Trente minutes après le second post indien, le compte « Mossad Commentary » partage la citation. Aucun lien confirmé avec l’agence de renseignement israélienne n’existe, mais le nom suffit à conférer une apparence d’expertise sécuritaire. Le message ajoute une couche interprétative : l’Iran retarderait délibérément les négociations.
Channel 14, chaîne de télévision israélienne, diffuse la citation en anglais sur X. Le post accumule des centaines de milliers de vues avant que son authenticité soit remise en question. Yair Netanyahu, fils du Premier ministre, partage également le contenu. La fausse information franchit la frontière entre réseaux sociaux et médias traditionnels. Elle acquiert une légitimité institutionnelle.
L’architecture de la viralité : pourquoi X a permis cette propagation
X ne dispose d’aucun mécanisme automatique pour signaler les citations non sourcées émanant de comptes anonymes. La plateforme ne vérifie pas l’existence de sources primaires avant d’autoriser la diffusion de contenus à caractère géopolitique sensible. Les 175 000 followers du compte initial suffisent à déclencher l’amplification algorithmique, sans examen préalable de la crédibilité.

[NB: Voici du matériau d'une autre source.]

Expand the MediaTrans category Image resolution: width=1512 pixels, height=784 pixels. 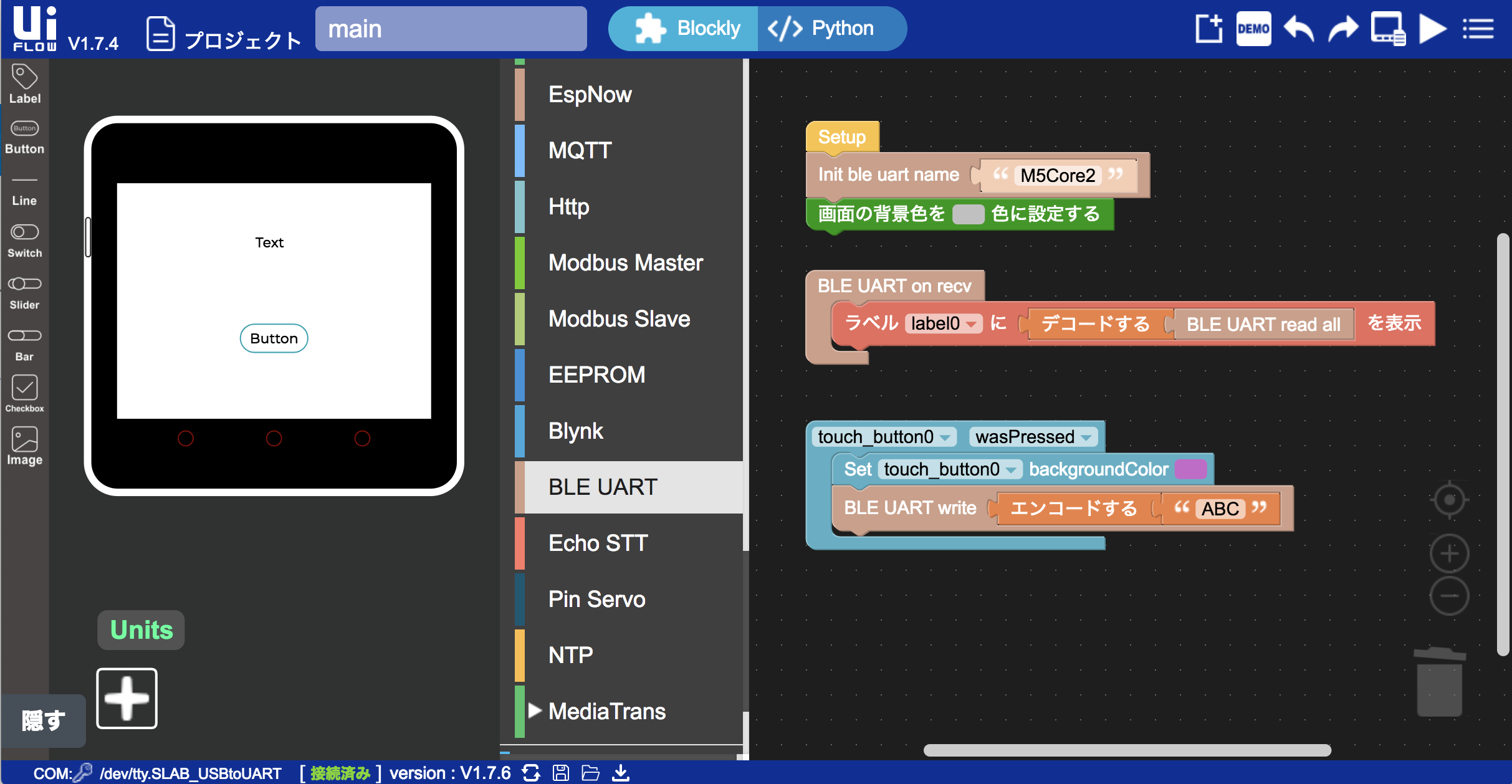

Les systèmes de recommandation privilégient l’engagement (likes, partages, commentaires) plutôt que la véracité. La citation fantôme génère des réactions immédiates dans un contexte de tensions militaires entre les États-Unis et l’Iran. L’algorithme interprète cet engagement comme un signal de pertinence. Il propulse le contenu vers des audiences plus larges, créant une boucle d’amplification exponentielle.
Mike Waltz, ambassadeur américain aux Nations unies sous l’administration Trump, partage la fausse citation en affirmant que l’Iran « admet finalement ce qui était évident depuis des années ». Son badge de vérification confère une apparence d’autorité. Le sénateur républicain Rick Scott relaie également le message. Fox News diffuse l’information à l’antenne. Chaque relais par un compte certifié renforce la perception d’authenticité auprès du public.
L’incident survient trois jours après que Donald Trump a annoncé un arrêt des attaques contre l’Iran pour permettre des négociations de paix. Une fausse citation affirmant que Téhéran poursuit son programme militaire nucléaire mine directement cet espace diplomatique.